E’ stato inoltre discusso come il modo di comunicare e la qualità della comunicazione online fosse maggiormente scelta da coloro che possiedono scarse capacità nei rapporti interpersonali faccia a faccia. Nel confronto con i profili social può manifestarsi nel ragazzo la gelosia verso immagini e vite viste come migliori delle proprie: l’effetto è una crescita del malessere psicologico in quanto la vita online può sfociare in una forma ossessiva della rappresentazione migliore del se. Basta pensare ai filtri che nascondono le nostre vere inquietudini e i piccoli difetti, per trasformare la nostra immagine in un qualcosa di costruito e patinato. Una vita da copertina che in realtà è altro e tutto ciò non va bene oltre a creare distorsioni nella mente dei ragazzi. Dietro ogni profilo social vi è una persona con dubbi, incertezze, paure. Invece di fomentare questa perfezione, andrebbe spronata la voglia di essere unici autentici e diversi. Non giustificare ogni atteggiamento ma decostruirlo e riproporlo in maniera alternativa e facilmente comprensibile al ragazzo.

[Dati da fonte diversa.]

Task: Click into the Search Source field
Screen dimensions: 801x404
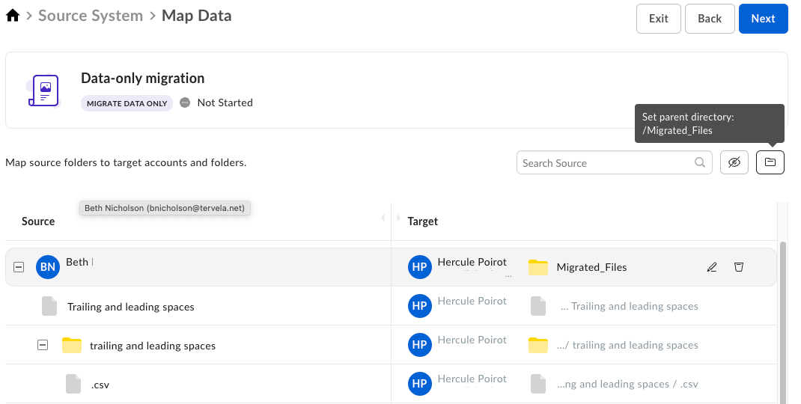Action: (x=605, y=162)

Nei social network spesso si assiste a un fenomeno chiamato self-disclosure, ovvero il mostrare la propria intimità tramite un’auto confessione. Queste auto confessioni senza reciprocità sono associate a narcisismo ed esibizionismo mentre messaggi che mostrano interesse affinità verso un partner unico può facilitare il formarsi di un’interazione reciproca e amicale. Durante le interazioni nei social si avverte il bisogno di risposta individuale e soprattutto il vissuto di reciprocità insito nella pubblicazione dei post che possono portare ad un’amplificazione dell’aggressività in cui si verificano circuiti comunicativi di tipo aggressivo nell’uso dei media da parte degli utenti.